Mead is a town in Clark County in the U.S. state of Wisconsin. The population was 357 at the 2020 census.

==Geography==
According to the United States Census Bureau, the town has a total area of 35.7 square miles (92.4 km^{2}), of which 35.1 square miles (91.0 km^{2}) is land and 0.5 square mile (1.4 km^{2}) (1.51%) is water.

==Demographics==
As of the census of 2000, there were 290 people, 115 households, and 80 families residing in the town. The population density was 8.3 people per square mile (3.2/km^{2}). There were 239 housing units at an average density of 6.8 per square mile (2.6/km^{2}). The racial makeup of the town was 95.86% White, 1.72% Native American, and 2.41% from two or more races.

There were 115 households, out of which 26.1% had children under the age of 18 living with them, 57.4% were married couples living together, 5.2% had a female householder with no husband present, and 29.6% were non-families. 24.3% of all households were made up of individuals, and 7.8% had someone living alone who was 65 years of age or older. The average household size was 2.52 and the average family size was 3.04.

In the town, the population was spread out, with 27.2% under the age of 18, 4.8% from 18 to 24, 23.1% from 25 to 44, 30.0% from 45 to 64, and 14.8% who were 65 years of age or older. The median age was 39 years. For every 100 females, there were 116.4 males. For every 100 females age 18 and over, there were 119.8 males.

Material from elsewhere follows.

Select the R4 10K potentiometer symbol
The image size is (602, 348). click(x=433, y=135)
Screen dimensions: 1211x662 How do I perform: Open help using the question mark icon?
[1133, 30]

The median income for a household in the town was $31,875, and the median income for a family was $37,692. Males had a median income of $25,156 versus $16,250 for females. The per capita income for the town was $13,459. About 14.9% of families and 20.0% of the population were below the poverty line, including 38.0% of those under the age of eighteen and 11.5% of those 65 or over.